Problem description → Set down each record that follows exactly. Drop the images.

Data entries →

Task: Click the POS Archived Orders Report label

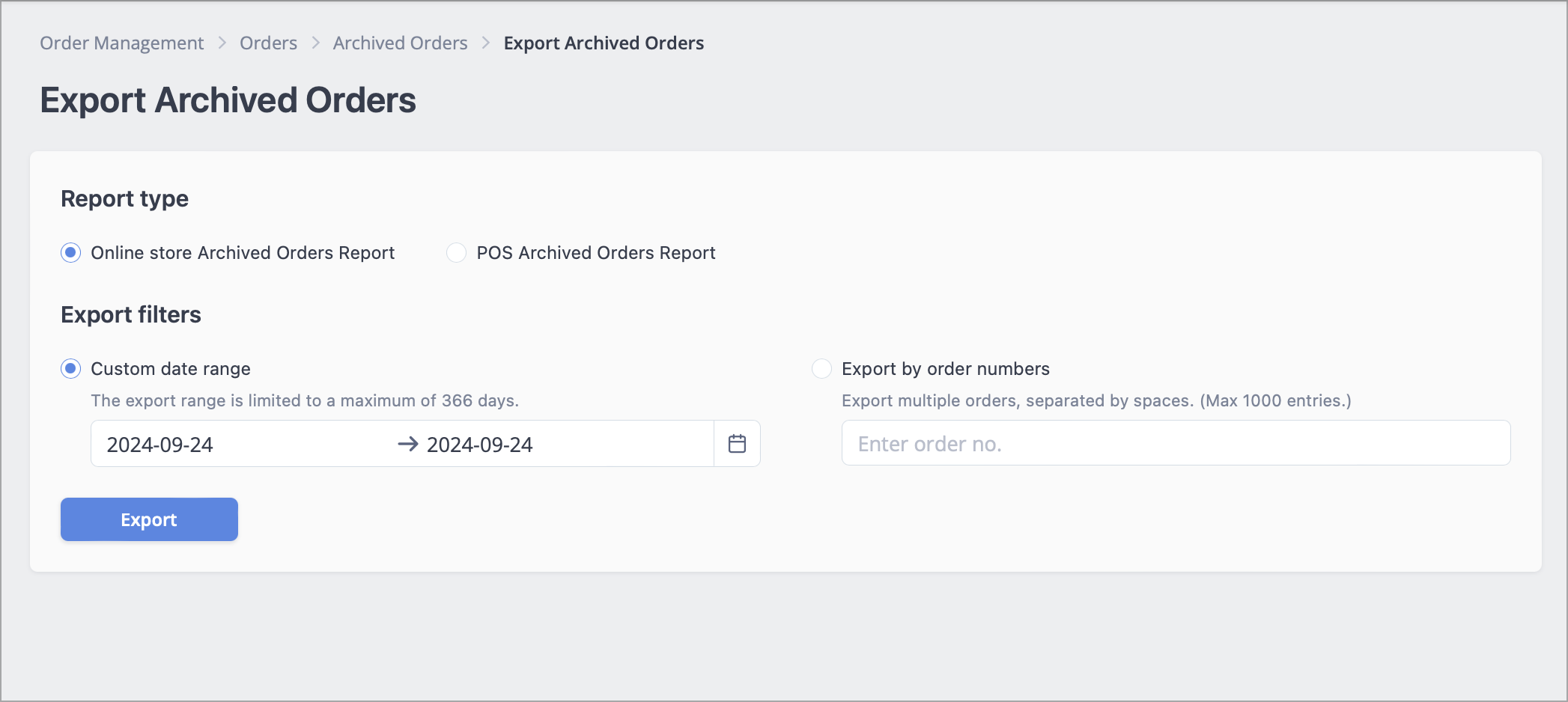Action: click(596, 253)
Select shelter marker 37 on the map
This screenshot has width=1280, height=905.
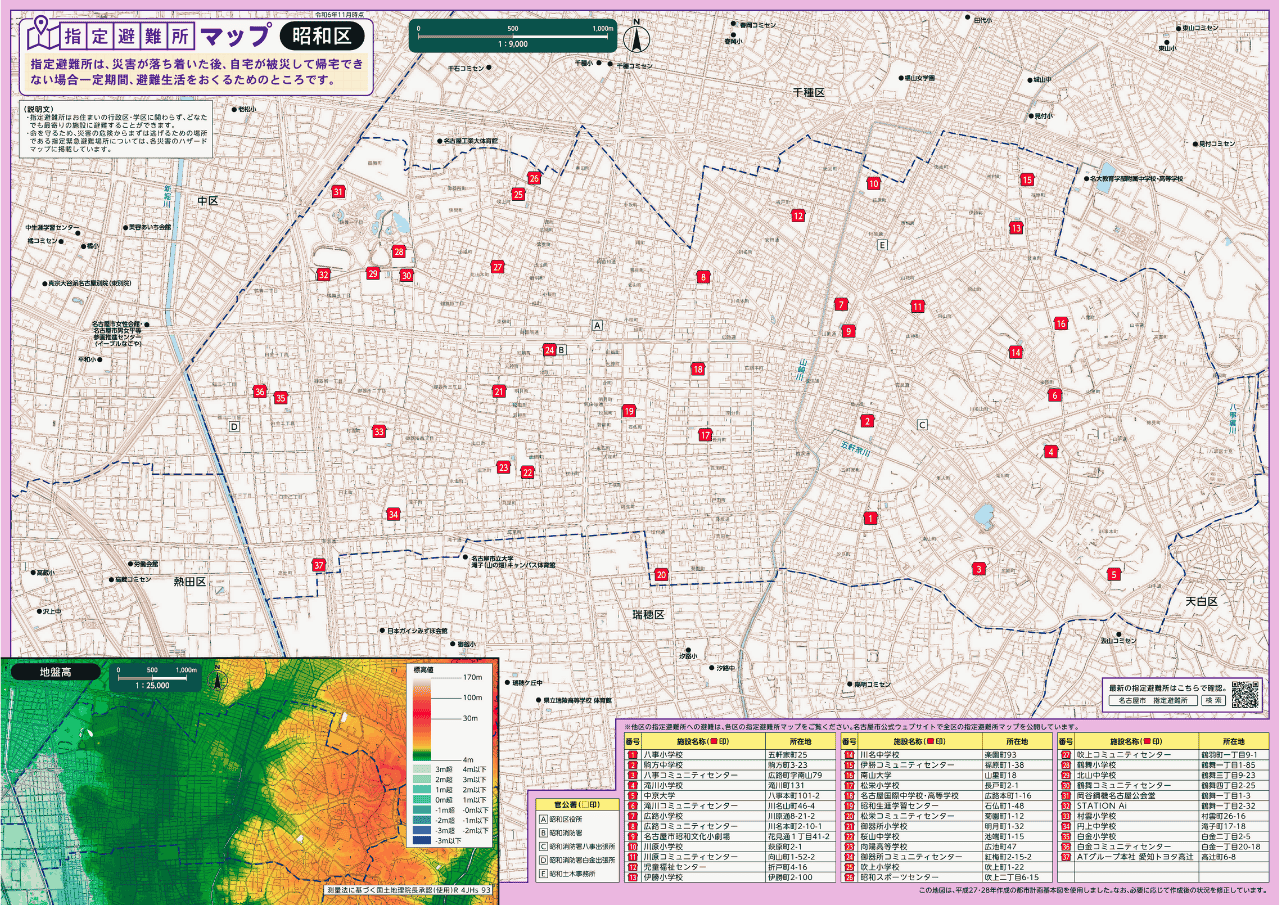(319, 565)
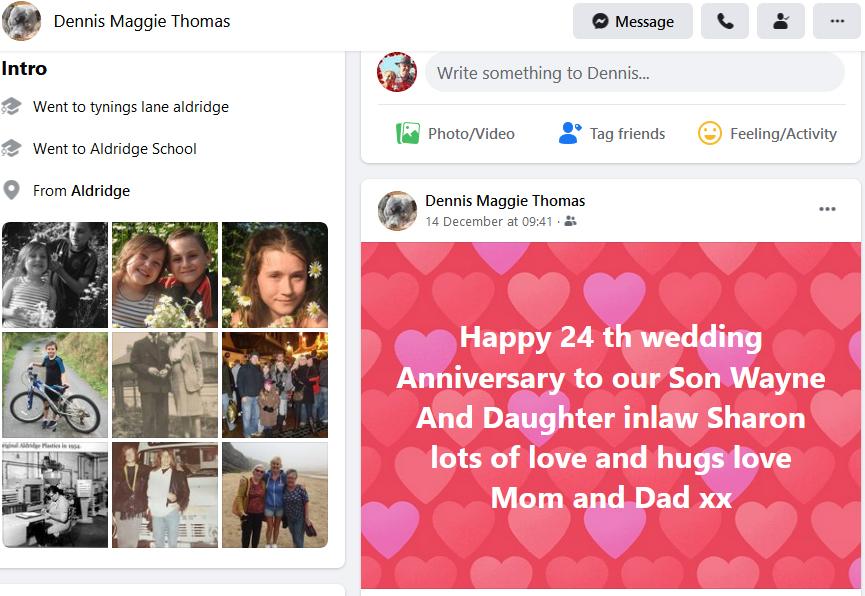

Reply to the task →
Task: Click the POS Archived Orders Report label

Action: click(596, 253)
Select shelter marker 37 on the map
This screenshot has width=1280, height=905.
(319, 565)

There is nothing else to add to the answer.